=== EXTRACTED TEXT ===

ALBUM OF THE DAY
Album of the Day: Ghost Funk Orchestra, “A Song For Paul”
By J. Edward Keyes · August 26, 2019 Merch for this release:
Vinyl LP, Compact Disc (CD), Cassette

The New York group Ghost Funk Orchestra are aptly named. The songs on their latest full-length fulfill both major aspects of their moniker: the songs are wreathed in misty reverb, making them feel distant, mysterious and, well, ghostly. They’ve got the other major component, funk, in spades as well. In a recent interview, Terry Cole of Colemine Records—who released A Song For Paul—said that in order to qualify for a Colemine stamp of approval, “The funk stuff has to be nasty as fuck.” Paul is exactly that: the basslines are fat and greasy, the horns on songs like “Slow Down” are bleary and bold, and the guitars feel like they’ve been plunged in a deep-frier with month-old oil. So far, so Colemine—the label has excelled at excavating the best in modern funk, and if Ghost Funk Orchestra was merely that, it would be yet another feather in the label’s plumage-crammed cap.

=== RECORDS PROVIDED ===

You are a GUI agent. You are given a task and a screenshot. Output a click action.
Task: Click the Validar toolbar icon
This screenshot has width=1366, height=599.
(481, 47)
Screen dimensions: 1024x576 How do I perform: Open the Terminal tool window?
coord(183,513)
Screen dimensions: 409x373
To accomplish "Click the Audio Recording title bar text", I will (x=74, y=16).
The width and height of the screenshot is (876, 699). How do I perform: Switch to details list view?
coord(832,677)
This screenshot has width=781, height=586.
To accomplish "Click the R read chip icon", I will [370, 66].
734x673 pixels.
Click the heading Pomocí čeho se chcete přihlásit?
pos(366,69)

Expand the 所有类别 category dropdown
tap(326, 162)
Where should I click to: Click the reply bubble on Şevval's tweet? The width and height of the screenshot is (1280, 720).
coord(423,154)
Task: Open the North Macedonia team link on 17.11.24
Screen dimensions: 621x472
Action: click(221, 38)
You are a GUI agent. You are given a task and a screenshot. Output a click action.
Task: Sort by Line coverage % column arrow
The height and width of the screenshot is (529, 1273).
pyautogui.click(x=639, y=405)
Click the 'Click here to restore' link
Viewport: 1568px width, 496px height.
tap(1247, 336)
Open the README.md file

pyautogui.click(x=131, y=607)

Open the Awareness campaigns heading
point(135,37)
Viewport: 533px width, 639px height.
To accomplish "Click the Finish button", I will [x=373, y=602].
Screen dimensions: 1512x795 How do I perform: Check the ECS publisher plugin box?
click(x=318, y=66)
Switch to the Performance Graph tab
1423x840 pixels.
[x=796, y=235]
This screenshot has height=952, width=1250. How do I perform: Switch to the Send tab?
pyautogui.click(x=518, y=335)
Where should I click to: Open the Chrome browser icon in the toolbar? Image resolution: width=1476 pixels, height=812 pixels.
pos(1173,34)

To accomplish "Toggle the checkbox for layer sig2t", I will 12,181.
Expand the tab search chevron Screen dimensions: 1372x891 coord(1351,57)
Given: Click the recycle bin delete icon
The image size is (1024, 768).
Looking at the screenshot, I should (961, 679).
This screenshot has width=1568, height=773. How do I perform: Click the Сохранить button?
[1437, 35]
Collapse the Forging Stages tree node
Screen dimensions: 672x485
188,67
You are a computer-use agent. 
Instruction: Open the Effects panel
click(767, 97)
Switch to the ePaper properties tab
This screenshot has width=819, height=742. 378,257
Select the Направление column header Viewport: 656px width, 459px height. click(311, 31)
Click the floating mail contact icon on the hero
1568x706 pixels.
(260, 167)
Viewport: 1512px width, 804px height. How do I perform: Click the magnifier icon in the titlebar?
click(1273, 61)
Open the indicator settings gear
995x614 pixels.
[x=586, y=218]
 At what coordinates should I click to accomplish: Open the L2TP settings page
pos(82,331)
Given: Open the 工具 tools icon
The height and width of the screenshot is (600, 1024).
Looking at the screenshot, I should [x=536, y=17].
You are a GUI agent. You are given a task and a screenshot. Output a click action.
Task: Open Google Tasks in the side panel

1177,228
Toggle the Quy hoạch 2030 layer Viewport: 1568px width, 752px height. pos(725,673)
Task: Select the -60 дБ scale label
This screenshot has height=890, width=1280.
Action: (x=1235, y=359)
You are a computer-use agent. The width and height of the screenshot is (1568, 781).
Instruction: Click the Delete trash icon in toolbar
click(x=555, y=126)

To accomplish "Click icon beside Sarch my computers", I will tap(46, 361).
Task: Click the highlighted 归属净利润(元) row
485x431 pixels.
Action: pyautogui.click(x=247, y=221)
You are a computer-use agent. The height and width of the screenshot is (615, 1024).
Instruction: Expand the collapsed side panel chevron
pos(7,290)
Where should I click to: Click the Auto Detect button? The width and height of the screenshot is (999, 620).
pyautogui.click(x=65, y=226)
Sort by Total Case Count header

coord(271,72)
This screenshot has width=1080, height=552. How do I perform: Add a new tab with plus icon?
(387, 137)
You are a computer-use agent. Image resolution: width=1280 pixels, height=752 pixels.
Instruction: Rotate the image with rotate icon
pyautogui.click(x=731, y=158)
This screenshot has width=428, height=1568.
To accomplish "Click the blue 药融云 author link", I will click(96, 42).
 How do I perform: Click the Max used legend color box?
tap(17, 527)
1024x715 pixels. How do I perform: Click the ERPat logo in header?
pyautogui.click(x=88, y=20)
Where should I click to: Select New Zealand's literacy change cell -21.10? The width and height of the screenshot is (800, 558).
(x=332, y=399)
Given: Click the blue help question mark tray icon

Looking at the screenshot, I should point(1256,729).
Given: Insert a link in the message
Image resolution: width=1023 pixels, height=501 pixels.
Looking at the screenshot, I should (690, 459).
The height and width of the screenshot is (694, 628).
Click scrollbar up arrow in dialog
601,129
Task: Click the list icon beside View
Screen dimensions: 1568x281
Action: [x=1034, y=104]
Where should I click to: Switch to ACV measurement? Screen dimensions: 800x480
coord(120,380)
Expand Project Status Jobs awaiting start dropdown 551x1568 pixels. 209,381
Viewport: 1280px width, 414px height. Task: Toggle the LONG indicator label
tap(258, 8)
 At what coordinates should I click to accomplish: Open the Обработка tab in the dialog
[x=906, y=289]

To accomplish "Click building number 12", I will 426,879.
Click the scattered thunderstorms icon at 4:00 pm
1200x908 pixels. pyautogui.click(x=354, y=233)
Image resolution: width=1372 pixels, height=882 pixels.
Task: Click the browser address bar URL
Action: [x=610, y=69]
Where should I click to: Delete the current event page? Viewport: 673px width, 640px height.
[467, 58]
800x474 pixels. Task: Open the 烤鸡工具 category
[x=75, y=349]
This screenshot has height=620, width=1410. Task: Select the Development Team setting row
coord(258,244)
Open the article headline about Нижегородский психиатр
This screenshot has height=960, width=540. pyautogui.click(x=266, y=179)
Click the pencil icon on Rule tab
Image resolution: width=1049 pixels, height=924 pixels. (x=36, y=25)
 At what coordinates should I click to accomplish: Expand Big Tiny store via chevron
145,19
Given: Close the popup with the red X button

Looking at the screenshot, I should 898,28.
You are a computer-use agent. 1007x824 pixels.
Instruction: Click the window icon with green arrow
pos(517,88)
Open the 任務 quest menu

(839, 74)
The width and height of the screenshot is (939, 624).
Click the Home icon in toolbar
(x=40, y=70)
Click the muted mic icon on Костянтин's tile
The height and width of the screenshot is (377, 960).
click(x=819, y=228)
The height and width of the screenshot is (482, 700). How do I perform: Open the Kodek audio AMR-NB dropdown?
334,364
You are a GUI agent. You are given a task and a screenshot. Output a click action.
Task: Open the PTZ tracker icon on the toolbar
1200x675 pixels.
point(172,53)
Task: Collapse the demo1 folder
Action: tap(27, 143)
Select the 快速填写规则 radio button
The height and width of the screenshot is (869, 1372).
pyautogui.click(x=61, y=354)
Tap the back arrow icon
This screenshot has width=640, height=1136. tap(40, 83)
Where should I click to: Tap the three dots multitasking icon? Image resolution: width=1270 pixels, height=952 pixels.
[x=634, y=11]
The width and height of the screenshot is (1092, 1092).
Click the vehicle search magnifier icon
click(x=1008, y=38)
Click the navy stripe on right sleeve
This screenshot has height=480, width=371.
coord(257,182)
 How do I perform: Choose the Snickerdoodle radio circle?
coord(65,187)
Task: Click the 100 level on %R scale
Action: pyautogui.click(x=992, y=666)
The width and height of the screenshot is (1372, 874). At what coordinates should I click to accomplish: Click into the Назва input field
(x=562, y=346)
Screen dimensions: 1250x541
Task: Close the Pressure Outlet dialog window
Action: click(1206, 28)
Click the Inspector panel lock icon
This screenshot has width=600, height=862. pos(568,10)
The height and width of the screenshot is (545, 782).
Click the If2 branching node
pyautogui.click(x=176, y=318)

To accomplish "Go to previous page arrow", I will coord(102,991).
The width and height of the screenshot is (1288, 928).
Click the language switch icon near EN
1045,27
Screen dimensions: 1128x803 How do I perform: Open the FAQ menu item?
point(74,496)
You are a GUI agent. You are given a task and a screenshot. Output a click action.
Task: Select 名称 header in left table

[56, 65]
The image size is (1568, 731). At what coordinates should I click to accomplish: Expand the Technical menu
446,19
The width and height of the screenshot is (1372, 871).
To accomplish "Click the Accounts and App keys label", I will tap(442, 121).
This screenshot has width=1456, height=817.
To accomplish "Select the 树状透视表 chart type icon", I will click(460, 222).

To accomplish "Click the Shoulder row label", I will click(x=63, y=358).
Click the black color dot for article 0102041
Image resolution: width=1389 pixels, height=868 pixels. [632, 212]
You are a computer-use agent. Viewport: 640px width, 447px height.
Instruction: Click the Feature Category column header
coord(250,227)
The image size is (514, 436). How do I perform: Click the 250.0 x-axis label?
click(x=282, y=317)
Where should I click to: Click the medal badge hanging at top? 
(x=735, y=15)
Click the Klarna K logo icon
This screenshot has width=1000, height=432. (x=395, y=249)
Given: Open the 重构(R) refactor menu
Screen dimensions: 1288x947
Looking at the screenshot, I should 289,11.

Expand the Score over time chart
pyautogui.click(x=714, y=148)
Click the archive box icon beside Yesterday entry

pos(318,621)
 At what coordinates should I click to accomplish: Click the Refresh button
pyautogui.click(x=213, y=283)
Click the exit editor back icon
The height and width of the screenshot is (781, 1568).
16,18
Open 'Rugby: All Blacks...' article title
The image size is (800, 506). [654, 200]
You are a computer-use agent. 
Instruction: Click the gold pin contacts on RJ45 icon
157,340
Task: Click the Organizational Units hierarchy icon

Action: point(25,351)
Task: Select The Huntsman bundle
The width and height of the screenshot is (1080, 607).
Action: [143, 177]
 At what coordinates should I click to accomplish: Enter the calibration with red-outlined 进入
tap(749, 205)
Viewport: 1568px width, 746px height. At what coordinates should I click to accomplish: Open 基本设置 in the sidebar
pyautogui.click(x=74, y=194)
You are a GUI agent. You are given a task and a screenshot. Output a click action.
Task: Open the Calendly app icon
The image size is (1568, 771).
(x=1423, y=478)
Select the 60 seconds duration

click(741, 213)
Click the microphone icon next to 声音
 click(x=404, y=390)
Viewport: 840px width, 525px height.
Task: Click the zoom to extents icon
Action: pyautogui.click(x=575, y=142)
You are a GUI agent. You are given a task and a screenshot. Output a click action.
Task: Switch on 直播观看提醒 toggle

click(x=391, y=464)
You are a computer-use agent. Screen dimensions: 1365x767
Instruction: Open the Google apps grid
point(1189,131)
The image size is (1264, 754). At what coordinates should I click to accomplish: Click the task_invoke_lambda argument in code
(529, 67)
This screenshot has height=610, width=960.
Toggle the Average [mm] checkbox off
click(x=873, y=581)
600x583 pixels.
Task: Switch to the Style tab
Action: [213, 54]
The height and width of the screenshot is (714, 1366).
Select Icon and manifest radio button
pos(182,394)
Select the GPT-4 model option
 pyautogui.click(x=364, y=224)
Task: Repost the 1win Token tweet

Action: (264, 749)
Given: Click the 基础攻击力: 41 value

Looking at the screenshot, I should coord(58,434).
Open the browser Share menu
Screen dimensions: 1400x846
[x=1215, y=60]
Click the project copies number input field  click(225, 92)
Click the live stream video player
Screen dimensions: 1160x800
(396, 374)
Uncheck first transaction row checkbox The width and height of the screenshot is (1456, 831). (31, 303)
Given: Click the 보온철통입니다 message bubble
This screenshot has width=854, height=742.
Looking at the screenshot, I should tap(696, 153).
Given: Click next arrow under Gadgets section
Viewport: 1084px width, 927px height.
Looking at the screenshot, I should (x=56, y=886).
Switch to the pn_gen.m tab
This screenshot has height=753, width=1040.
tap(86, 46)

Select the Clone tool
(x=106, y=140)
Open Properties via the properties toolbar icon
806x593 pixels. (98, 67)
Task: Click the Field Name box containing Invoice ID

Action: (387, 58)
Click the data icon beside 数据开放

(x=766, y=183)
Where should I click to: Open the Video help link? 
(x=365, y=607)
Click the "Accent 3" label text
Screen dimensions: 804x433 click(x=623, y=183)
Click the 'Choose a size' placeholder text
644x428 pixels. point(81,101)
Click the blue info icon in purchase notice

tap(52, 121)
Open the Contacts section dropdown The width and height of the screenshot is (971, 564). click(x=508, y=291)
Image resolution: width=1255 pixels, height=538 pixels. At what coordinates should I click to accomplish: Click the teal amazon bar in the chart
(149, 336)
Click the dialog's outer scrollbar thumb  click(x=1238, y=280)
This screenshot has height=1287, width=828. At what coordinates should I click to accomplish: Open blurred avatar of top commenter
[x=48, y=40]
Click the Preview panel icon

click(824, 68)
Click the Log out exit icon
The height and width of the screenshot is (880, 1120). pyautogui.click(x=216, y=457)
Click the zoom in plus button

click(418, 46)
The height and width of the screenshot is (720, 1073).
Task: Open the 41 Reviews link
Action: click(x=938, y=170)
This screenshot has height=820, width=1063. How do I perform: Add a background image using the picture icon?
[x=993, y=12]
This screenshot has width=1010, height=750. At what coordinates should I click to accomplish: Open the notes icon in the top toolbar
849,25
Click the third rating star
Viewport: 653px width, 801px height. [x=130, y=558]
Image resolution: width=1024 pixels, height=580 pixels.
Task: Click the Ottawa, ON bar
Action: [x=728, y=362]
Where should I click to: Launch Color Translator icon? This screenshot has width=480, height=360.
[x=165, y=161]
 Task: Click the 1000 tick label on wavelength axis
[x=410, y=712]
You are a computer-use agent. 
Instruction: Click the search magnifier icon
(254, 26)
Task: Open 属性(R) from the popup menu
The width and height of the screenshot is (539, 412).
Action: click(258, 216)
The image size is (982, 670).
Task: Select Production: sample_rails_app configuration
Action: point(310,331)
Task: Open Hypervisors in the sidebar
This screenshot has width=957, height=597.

===

*STATED EXERCISE 1*.
Decide whether each statement agrees with the album review above: (a) Ghost Funk Orchestra is a New York group; (b) the review describes the horns on "Slow Down" as quiet and restrained; (c) the merch for this release is offered only on vinyl. Answer each with yes or no and quote the words of the review that settle it.
*STATED EXERCISE 2*.
Reproduce word for word the stretch of the album review from "The New York" through "label’s plumage-crammed cap.".

*FULL SOLUTION 1*.
(a) Yes: "The New York group Ghost Funk Orchestra are aptly named."
(b) No: "the horns on songs like “Slow Down” are bleary and bold"
(c) No: "Vinyl LP, Compact Disc (CD), Cassette"

*FULL SOLUTION 2*.
The New York group Ghost Funk Orchestra are aptly named. The songs on their latest full-length fulfill both major aspects of their moniker: the songs are wreathed in misty reverb, making them feel distant, mysterious and, well, ghostly. They’ve got the other major component, funk, in spades as well. In a recent interview, Terry Cole of Colemine Records—who released A Song For Paul—said that in order to qualify for a Colemine stamp of approval, “The funk stuff has to be nasty as fuck.” Paul is exactly that: the basslines are fat and greasy, the horns on songs like “Slow Down” are bleary and bold, and the guitars feel like they’ve been plunged in a deep-frier with month-old oil. So far, so Colemine—the label has excelled at excavating the best in modern funk, and if Ghost Funk Orchestra was merely that, it would be yet another feather in the label’s plumage-crammed cap.